Nada a constrangia mais do que fingir.
Sufocou-se com a sua escolha, e eu nada exigi.
Viajou num dia em que não li o horóscopo nem vi o tempo.
Penso que ela saiu numa manhã, pois queria me dizer algo
- a beleza do dia contrastava com minha tristeza, mas não me agredia-
Não compreendi o porquê, mas ela fez questão de deixar lembranças.
O lenço dela ainda está no cabide, o seu perfume ainda exala presença.
Sinto que a sua marca nunca acabará enquanto houver a mim...

Nada se deve quando tudo se deu, e embora se pense e se vá,
Tudo permanece o mesmo na fadiga e no sublime.
Ah, meu ex-eterno amor, não digas nada!
Ficarás aqui como um quadro para um homem que de tão jovem,
Morreu ardendo num sentimento tão senil quanto o próprio tempo.

Meandros de amor, Roteiros de Encontros e Despedidas

(Para Juliana Cintia)



Voa para buscar o tempo adormecido,
Tentando entregar o teu lugar a mim.
Depois da chuva eu sempre te encontro;
E mesmo ao permanecer pálido e tonto,
Sei reconhecer que a saudade, entristecida,
Pode ceder seu espaço para anunciar.

Solte os teus cabelos, suja o teu semblante!
Não espere que eu te acaricie com o agora,
Pois há muitos montes que obscurecem...
Eu quero que o viver seja um enlace,
Mesmo sabendo que a vida rasgue laços,
Sei que há amores que só crescem.

Vive junto à solidão como os dias sem vento,
Parando a cada ciclo vencido pelo cansaço.
No parapeito dos sentimentos saiba-se viva,
Sorvendo os rumores de saudade.
Que na beleza dos dias tu consigas morder a mesma maçã,
Amadurecendo como os cachos de uva...
Dê-me o alento, me puxe pelo braço!
Quem sabe também não acompanhe teu caminho.
Sei também compreender, transfigurar a criança sã.
Só não me deixa padecer sob as minhas amarguras.

Se me tiveres assim como a fórmula ao Alquimista,
Terás não só a mim, mas os meus anseios.
Serei muito mais que companheiro de dança,
Nesse louco desígnio que tanto acomete os amantes.
Me dá a proteção do zelo substantivo.
Concede também as preocupações dos destinos alheios,
Sabendo me contaminar com alegorias de esperança.

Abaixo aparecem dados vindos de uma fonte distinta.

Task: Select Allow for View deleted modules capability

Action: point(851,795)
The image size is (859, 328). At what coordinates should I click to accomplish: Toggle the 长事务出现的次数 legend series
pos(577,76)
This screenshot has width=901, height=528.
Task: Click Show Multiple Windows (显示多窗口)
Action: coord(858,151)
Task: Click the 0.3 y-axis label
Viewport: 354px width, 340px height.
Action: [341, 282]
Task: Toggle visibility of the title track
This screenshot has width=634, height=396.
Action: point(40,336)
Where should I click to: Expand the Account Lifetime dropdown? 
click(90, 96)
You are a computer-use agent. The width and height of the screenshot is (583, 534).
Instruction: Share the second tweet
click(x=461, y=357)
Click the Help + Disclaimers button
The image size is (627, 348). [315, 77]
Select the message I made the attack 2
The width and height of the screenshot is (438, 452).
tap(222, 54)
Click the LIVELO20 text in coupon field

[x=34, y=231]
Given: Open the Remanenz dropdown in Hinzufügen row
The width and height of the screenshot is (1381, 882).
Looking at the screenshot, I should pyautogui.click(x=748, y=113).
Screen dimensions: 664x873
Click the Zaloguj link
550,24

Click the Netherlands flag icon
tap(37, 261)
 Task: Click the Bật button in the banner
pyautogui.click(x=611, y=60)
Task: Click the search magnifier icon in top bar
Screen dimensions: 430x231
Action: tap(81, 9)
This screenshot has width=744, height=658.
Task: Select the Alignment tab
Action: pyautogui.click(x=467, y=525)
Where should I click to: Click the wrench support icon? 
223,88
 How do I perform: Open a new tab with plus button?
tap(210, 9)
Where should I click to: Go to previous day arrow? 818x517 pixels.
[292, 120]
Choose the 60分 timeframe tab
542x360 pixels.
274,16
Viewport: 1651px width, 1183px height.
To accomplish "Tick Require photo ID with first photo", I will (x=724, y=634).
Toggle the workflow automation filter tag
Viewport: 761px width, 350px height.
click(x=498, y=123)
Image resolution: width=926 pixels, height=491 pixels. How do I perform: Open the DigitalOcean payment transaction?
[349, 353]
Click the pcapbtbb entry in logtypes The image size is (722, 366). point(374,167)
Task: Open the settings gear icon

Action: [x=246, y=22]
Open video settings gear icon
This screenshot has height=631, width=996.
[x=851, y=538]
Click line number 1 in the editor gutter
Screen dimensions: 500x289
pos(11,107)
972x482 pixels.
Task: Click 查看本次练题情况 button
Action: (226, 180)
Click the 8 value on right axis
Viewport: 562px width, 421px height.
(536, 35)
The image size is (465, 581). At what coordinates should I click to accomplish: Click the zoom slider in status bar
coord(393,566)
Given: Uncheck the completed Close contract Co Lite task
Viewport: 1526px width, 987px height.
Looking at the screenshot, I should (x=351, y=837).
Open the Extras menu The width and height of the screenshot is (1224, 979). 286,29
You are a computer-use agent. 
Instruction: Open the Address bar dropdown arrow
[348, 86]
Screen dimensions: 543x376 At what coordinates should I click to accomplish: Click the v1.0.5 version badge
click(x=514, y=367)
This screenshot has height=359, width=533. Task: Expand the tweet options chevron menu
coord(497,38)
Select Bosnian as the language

O que pedir a ti, se já tanto fazes?
Logo tu, que descobres os meus segredos a cada alvorada,
Propiciando sublimes ciências.
Não quero que apodreças junto!
Quero que vivas muito mais para compensar...
Sei que já pensastes muito ao meu lado, mas é hora de ir.
Sou quase aleijado para coisas que poderia até alcançar.
E tu ainda és vigorosa, rica de sentidos e essências.
És o bálsamo que anda a perfumar este defunto!